- [Given text]
--------------------

A Gartner report too reveals that despite female tech leaders showing similar or even better performance than men, especially when it comes to deploying digital strategies in their organizations, the percentage of women tech executives are relatively few. The percentage of women CIOs, for example, has remained largely static since 2004, when Gartner first analyzed the CIO Agenda Survey data by gender.
It’s time, some action is needed by the tech companies in the area of gender inequality, and Google’s firing of its engineer seems to be a right step in this direction. In response to the leaked memo, Danielle Brown, Google’s new vice president of diversity, told employees in an email that “it’s not a viewpoint that I or this company endorses, promotes or encourages“. “Changing a culture is hard, and it’s often uncomfortable,” she said, adding that “part of building an open, inclusive environment means fostering a culture in which those with alternative views, including different political views, feel safe sharing their opinions.”
In a letter to employees, Google CEO Sundar Pichai further mentioned, the engineer was fired not for simply expressing unpopular opinions, but for perpetuating “harmful gender stereotypes in our workplace” and violating the company’s Code of Conduct: “The memo has clearly impacted our co-workers, some of whom are hurting and feel judged based on their gender.”

--------------------

- [Input data]
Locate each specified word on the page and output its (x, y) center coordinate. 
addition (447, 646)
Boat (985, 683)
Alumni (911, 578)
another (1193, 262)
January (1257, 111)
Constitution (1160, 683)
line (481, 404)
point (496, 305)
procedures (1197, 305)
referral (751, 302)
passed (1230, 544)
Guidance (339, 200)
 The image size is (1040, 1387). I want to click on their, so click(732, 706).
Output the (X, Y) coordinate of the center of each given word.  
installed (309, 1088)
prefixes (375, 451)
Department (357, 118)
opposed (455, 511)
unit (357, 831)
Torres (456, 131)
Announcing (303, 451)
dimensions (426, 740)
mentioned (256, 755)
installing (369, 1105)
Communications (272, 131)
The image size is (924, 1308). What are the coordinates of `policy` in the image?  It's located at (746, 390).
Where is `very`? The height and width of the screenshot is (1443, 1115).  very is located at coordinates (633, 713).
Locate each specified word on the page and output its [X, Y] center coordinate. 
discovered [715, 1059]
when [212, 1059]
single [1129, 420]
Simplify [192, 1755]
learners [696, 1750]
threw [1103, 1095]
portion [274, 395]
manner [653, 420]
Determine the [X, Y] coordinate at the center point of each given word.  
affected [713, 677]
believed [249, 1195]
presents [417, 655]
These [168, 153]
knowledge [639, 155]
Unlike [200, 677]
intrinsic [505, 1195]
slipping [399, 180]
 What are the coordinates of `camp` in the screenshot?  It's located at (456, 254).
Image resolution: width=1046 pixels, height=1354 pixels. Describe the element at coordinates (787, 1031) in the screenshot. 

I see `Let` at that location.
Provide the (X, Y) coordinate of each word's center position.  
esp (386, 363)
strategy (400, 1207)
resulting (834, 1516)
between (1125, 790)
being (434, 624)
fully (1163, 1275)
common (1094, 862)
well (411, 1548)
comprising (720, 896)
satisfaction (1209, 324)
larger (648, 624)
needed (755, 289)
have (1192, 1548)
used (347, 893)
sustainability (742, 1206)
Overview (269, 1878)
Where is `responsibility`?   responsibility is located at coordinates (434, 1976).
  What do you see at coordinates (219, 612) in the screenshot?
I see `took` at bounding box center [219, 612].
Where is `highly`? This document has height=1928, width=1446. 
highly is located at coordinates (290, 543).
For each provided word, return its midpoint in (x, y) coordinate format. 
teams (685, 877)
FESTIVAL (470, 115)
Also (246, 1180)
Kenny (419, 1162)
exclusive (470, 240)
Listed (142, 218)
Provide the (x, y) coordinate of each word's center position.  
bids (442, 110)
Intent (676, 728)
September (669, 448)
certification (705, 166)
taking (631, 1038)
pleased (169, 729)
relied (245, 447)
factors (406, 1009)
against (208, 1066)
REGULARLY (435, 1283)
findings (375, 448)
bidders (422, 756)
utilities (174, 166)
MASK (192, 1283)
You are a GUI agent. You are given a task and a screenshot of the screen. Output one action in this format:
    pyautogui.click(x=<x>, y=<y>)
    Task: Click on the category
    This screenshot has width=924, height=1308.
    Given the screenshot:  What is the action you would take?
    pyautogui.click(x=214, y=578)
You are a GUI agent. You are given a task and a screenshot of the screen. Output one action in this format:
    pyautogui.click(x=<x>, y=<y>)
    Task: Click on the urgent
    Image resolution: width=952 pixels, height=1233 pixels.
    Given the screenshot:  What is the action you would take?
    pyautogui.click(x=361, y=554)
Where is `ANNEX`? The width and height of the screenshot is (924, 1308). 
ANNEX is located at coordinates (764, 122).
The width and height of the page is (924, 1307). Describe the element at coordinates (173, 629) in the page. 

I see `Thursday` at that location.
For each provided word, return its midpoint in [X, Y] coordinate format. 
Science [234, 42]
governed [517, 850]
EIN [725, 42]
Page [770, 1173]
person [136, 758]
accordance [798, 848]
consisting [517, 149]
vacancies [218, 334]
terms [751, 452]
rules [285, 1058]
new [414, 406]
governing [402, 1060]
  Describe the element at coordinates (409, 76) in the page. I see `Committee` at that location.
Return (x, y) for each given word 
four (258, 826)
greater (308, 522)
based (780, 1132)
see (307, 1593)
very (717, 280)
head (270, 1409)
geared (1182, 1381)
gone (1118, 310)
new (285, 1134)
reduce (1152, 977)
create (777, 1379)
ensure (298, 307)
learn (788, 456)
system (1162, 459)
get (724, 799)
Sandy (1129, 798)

--------------------

- [Exercise] List every passage that appears inside quotation marks in the text about women in tech leadership and Google's firing of an engineer.

- [Solution to this exercise]
- it's not a viewpoint that I or this company endorses, promotes or encourages
- Changing a culture is hard, and it's often uncomfortable,
- part of building an open, inclusive environment means fostering a culture in which those with alternative views, including different political views, feel safe sharing their opinions.
- harmful gender stereotypes in our workplace
- The memo has clearly impacted our co-workers, some of whom are hurting and feel judged based on their gender.